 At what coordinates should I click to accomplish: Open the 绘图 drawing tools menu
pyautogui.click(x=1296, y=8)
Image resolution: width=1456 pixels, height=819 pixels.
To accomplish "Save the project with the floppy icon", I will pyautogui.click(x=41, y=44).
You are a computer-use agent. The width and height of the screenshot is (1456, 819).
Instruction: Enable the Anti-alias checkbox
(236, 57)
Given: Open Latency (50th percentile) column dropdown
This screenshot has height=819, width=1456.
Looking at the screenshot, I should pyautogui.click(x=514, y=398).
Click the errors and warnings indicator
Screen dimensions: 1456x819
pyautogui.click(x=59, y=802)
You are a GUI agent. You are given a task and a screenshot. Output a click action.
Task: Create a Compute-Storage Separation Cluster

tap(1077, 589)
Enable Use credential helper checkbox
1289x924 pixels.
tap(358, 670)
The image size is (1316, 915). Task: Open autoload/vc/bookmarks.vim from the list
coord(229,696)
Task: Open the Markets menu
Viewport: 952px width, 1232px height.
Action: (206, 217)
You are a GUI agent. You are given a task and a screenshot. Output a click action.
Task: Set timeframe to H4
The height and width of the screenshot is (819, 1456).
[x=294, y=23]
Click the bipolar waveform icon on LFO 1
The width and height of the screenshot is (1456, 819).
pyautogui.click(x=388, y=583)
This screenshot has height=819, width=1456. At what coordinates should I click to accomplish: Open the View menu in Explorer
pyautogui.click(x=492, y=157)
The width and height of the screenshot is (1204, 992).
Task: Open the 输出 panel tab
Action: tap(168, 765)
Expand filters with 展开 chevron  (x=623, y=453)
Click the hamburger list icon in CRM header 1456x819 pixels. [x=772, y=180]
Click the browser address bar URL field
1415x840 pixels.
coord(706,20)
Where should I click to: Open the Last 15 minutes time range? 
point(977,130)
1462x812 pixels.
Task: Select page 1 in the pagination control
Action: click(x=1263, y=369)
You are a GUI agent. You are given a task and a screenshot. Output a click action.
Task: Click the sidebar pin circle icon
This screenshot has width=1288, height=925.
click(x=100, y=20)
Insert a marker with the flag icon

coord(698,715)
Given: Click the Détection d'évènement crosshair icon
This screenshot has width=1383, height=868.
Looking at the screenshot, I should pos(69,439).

● ● ● ● ● ● ●

● **PROBLEM DETAILS**:
Reproduce the data shown above with every line intact.

● **EXPECTED ANSWER**:
 At what coordinates should I click to accomplish: Open the 绘图 drawing tools menu
pyautogui.click(x=1296, y=8)
Image resolution: width=1456 pixels, height=819 pixels.
To accomplish "Save the project with the floppy icon", I will pyautogui.click(x=41, y=44).
You are a computer-use agent. The width and height of the screenshot is (1456, 819).
Instruction: Enable the Anti-alias checkbox
(236, 57)
Given: Open Latency (50th percentile) column dropdown
This screenshot has height=819, width=1456.
Looking at the screenshot, I should pyautogui.click(x=514, y=398).
Click the errors and warnings indicator
Screen dimensions: 1456x819
pyautogui.click(x=59, y=802)
You are a GUI agent. You are given a task and a screenshot. Output a click action.
Task: Create a Compute-Storage Separation Cluster

tap(1077, 589)
Enable Use credential helper checkbox
1289x924 pixels.
tap(358, 670)
The image size is (1316, 915). Task: Open autoload/vc/bookmarks.vim from the list
coord(229,696)
Task: Open the Markets menu
Viewport: 952px width, 1232px height.
Action: (206, 217)
You are a GUI agent. You are given a task and a screenshot. Output a click action.
Task: Set timeframe to H4
The height and width of the screenshot is (819, 1456).
[x=294, y=23]
Click the bipolar waveform icon on LFO 1
The width and height of the screenshot is (1456, 819).
pyautogui.click(x=388, y=583)
This screenshot has height=819, width=1456. At what coordinates should I click to accomplish: Open the View menu in Explorer
pyautogui.click(x=492, y=157)
The width and height of the screenshot is (1204, 992).
Task: Open the 输出 panel tab
Action: tap(168, 765)
Expand filters with 展开 chevron  (x=623, y=453)
Click the hamburger list icon in CRM header 1456x819 pixels. [x=772, y=180]
Click the browser address bar URL field
1415x840 pixels.
coord(706,20)
Where should I click to: Open the Last 15 minutes time range? 
point(977,130)
1462x812 pixels.
Task: Select page 1 in the pagination control
Action: click(x=1263, y=369)
You are a GUI agent. You are given a task and a screenshot. Output a click action.
Task: Click the sidebar pin circle icon
This screenshot has width=1288, height=925.
click(x=100, y=20)
Insert a marker with the flag icon

coord(698,715)
Given: Click the Détection d'évènement crosshair icon
This screenshot has width=1383, height=868.
Looking at the screenshot, I should pos(69,439).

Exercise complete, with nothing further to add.